- Students will know the appropriate vocabulary and practice the use of future tenses.
- Students practice presenting a problem finding a solution and analyzing the consequences.
Teacher prepares textbooks or handouts if necessary.
Students can be asked to prepare pro and con arguments before class using the specific prechosen materials.
Part 1: Teacher announces the topic and objectives of the lesson. Teacher explains the core clash points in this discussion: what is humane? why is it OK to hunt? do animals have right? etc.
Part 2: Teacher moderates a class discussion in form of brainstorming. All the ideas, pro and con, are written down on the blackboard. As a result of this brainstorming, there should be at least 4-5 claims on either side of the motion.
Part 3: Students need to pair up and are given either the affirmative or the negative side to prepare by the teacher. Students have to prepare at least 3 arguments on their side.
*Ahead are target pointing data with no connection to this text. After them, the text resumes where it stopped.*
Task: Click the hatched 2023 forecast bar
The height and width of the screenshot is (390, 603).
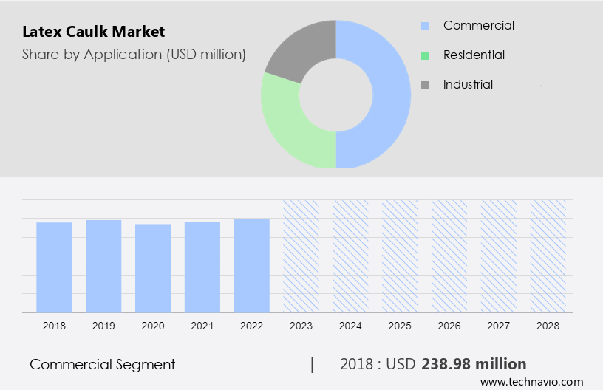Action: pyautogui.click(x=301, y=256)
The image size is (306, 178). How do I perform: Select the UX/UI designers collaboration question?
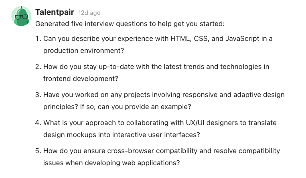coord(160,123)
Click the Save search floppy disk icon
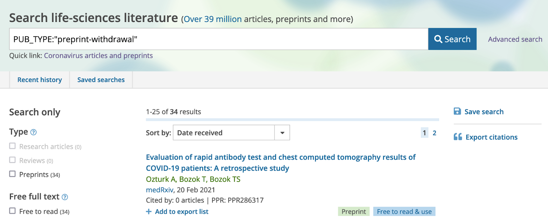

Part 4: Teacher chooses the first affirmative pair to present one of their arguments to the class. Then a negative pair is asked to reply and present their argument. Next affirmative pair will reply and present their own argument and so on changing sides until all the different arguments have been presented by the class.
Teacher analyses the debate and gives feedback on the logic of arguments and rebuttals. Class can review the main clash points previously discussed.
Class can choose the best arguments and vote which pair did the best job.